After his axe dance, Dan met up with Hal Satan, one of his partners in crime. Hal was already three sheets to the wind, and the two of them proceeded to get even drunker. They ended up closing the bar.
Hal decided to give Dan a ride home. They went out to Hal’s monstrous white Cadillac and revved up the engine. Then Dan made a dare with Hal, knowing that Hal couldn’t resist a dare, the more stupid and reckless the better. It was about forty blocks to Dan’s house and Dan ended up driving. For most of the ride he went about eighty miles an hour and ignored the traffic lights. Hal rode on the hood. He was naked and swinging the axe around for the whole ride like some drunken Asgardian lumberjack. By some obscene miracle, Hal made it all the way to Dan’s house without falling off and breaking his neck. Where’s a cop when you need one? They were probably handing out tickets for minor traffic offenses while this naked madman on a white Cadillac drove right past them.

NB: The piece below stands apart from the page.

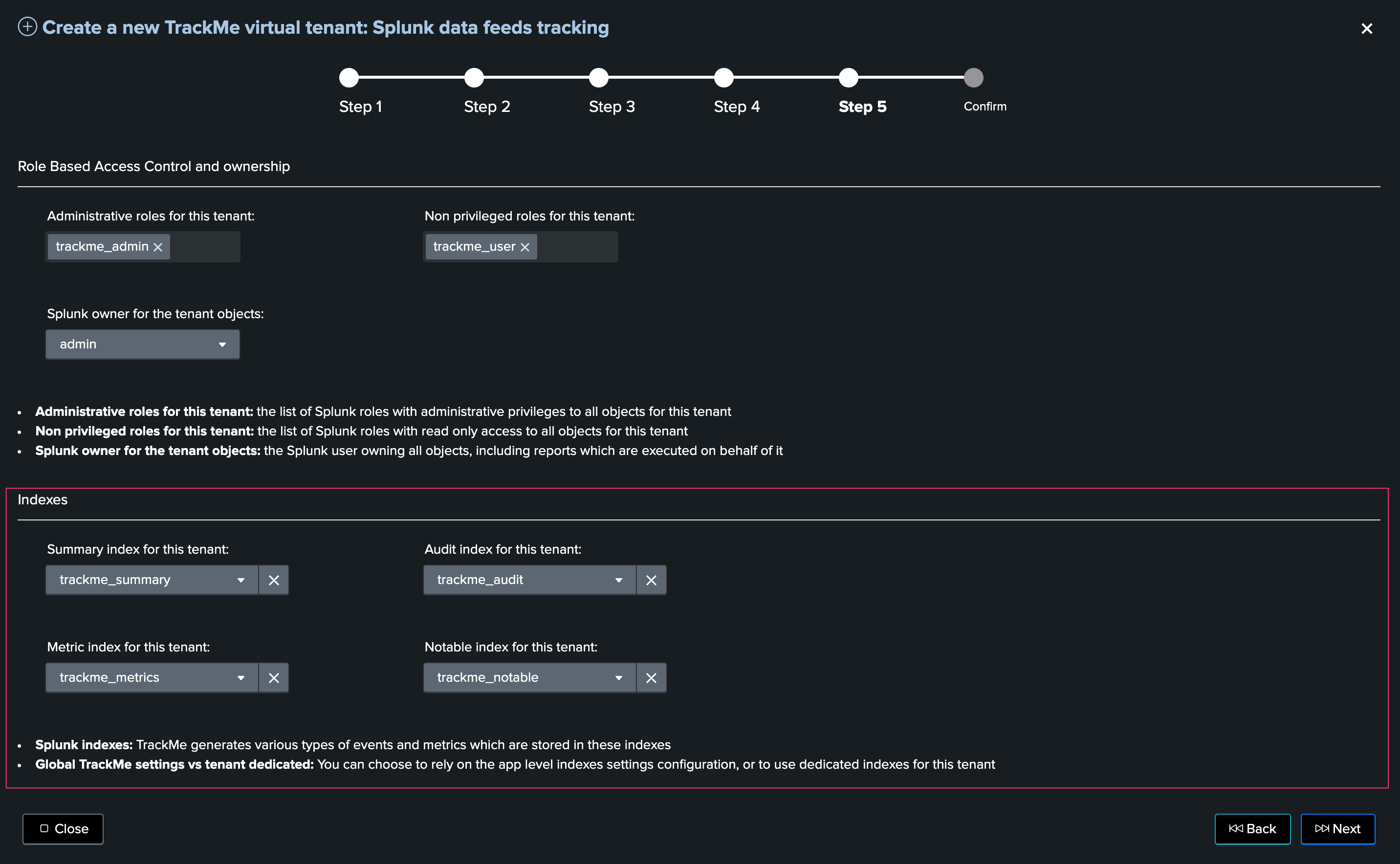Viewport: 1400px width, 864px height.
Task: Expand the trackme_audit index dropdown
Action: pos(529,580)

Hal Satan once told me this lost-weekend story about him and Fat Carlo:
“We used to play this game called ‘blacks and whites’,” Satan said. “It was where all weekend he’d freebase coke and I’d smoke black tar. Well, this game of blacks and whites had started around 3:00 Friday afternoon and now it was about 3:00 Sunday morning. The steep back slope of Saturday night. Everything was soft and fuzzy, but in a good way, and me and Fat Carlo were walking through the Mission around Twenty-fourth and Bartlett, right in the heart of gang country, but we didn’t give a fuck because this was our town.
“Well, we’re just walking down the street when this little punk starts running us a bunch of lip. And we’re like, ‘Fuck you! Fuck off! Don’t give us any shit.’ We’re old-school barrio. So we think nothing of it and just keep walking.